- _Problem requirements_
The required output is a word-for-word restatement of the material below, from the line with "How do I perform: Go to Home via breadcrumb?" through its last line, inclusive.

- _Supplied material_
━━━━━━━━━━━━━━━━━━━━━━━━━━━━━━
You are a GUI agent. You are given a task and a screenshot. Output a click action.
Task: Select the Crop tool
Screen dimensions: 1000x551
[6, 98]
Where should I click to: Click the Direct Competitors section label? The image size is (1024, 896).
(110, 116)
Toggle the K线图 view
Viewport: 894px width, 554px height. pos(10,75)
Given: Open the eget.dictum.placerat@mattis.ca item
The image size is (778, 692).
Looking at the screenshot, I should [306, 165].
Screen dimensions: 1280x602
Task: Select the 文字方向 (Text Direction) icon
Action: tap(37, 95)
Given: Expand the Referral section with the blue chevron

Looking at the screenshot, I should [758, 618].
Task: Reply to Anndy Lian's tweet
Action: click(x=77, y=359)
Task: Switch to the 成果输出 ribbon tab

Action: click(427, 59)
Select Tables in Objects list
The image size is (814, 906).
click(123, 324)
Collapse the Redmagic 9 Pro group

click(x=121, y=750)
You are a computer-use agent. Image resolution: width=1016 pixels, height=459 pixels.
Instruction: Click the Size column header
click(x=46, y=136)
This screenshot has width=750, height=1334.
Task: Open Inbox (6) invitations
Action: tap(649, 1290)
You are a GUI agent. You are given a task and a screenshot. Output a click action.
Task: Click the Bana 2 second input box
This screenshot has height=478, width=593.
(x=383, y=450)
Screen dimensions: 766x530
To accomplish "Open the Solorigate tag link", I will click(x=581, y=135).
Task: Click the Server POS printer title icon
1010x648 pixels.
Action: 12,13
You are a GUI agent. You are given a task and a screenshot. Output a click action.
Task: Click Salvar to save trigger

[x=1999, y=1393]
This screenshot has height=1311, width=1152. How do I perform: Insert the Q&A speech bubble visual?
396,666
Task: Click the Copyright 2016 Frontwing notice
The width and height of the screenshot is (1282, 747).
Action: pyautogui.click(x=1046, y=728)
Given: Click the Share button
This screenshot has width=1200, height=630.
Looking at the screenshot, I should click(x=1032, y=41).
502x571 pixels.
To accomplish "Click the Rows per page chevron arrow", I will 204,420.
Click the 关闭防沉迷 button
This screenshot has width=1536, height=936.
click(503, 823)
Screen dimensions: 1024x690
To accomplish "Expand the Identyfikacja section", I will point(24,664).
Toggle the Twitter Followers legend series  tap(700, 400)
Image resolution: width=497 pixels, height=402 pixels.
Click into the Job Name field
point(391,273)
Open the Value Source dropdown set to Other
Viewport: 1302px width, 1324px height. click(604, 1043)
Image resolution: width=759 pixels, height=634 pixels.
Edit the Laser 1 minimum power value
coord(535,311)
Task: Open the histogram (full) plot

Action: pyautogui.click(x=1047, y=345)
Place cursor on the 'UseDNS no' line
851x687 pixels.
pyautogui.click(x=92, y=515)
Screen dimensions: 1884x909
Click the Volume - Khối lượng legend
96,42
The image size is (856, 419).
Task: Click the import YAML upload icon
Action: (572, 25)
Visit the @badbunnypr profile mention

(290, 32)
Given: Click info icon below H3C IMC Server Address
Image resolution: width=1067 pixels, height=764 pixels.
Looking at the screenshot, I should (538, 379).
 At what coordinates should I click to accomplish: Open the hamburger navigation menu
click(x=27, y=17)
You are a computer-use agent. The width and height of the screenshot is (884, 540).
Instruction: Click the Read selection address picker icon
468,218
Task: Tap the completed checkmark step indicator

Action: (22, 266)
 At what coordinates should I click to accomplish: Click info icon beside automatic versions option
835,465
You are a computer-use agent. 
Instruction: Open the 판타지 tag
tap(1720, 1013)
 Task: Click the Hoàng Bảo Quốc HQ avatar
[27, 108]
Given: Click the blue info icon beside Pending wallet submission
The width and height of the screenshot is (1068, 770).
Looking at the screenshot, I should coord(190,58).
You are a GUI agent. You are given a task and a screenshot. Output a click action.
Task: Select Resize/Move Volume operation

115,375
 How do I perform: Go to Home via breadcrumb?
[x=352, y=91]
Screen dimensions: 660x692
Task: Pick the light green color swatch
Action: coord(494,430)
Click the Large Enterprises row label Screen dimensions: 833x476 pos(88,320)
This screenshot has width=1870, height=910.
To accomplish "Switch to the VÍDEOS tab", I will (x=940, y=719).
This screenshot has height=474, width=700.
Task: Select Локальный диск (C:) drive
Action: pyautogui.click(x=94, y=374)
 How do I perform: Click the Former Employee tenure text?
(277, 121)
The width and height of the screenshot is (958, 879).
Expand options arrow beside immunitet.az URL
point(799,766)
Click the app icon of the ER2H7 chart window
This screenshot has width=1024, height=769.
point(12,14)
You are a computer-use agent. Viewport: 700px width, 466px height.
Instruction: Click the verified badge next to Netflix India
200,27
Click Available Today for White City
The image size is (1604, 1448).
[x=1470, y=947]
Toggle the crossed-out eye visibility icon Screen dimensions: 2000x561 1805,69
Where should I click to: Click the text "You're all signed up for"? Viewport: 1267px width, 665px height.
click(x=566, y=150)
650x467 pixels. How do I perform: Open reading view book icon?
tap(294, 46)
━━━━━━━━━━━━━━━━━━━━━━━━━━━━━━
- _Answer box_
 How do I perform: Go to Home via breadcrumb?
[x=352, y=91]
Screen dimensions: 660x692
Task: Pick the light green color swatch
Action: coord(494,430)
Click the Large Enterprises row label Screen dimensions: 833x476 pos(88,320)
This screenshot has width=1870, height=910.
To accomplish "Switch to the VÍDEOS tab", I will (x=940, y=719).
This screenshot has height=474, width=700.
Task: Select Локальный диск (C:) drive
Action: pyautogui.click(x=94, y=374)
 How do I perform: Click the Former Employee tenure text?
(277, 121)
The width and height of the screenshot is (958, 879).
Expand options arrow beside immunitet.az URL
point(799,766)
Click the app icon of the ER2H7 chart window
This screenshot has width=1024, height=769.
point(12,14)
You are a computer-use agent. Viewport: 700px width, 466px height.
Instruction: Click the verified badge next to Netflix India
200,27
Click Available Today for White City
The image size is (1604, 1448).
[x=1470, y=947]
Toggle the crossed-out eye visibility icon Screen dimensions: 2000x561 1805,69
Where should I click to: Click the text "You're all signed up for"? Viewport: 1267px width, 665px height.
click(x=566, y=150)
650x467 pixels. How do I perform: Open reading view book icon?
tap(294, 46)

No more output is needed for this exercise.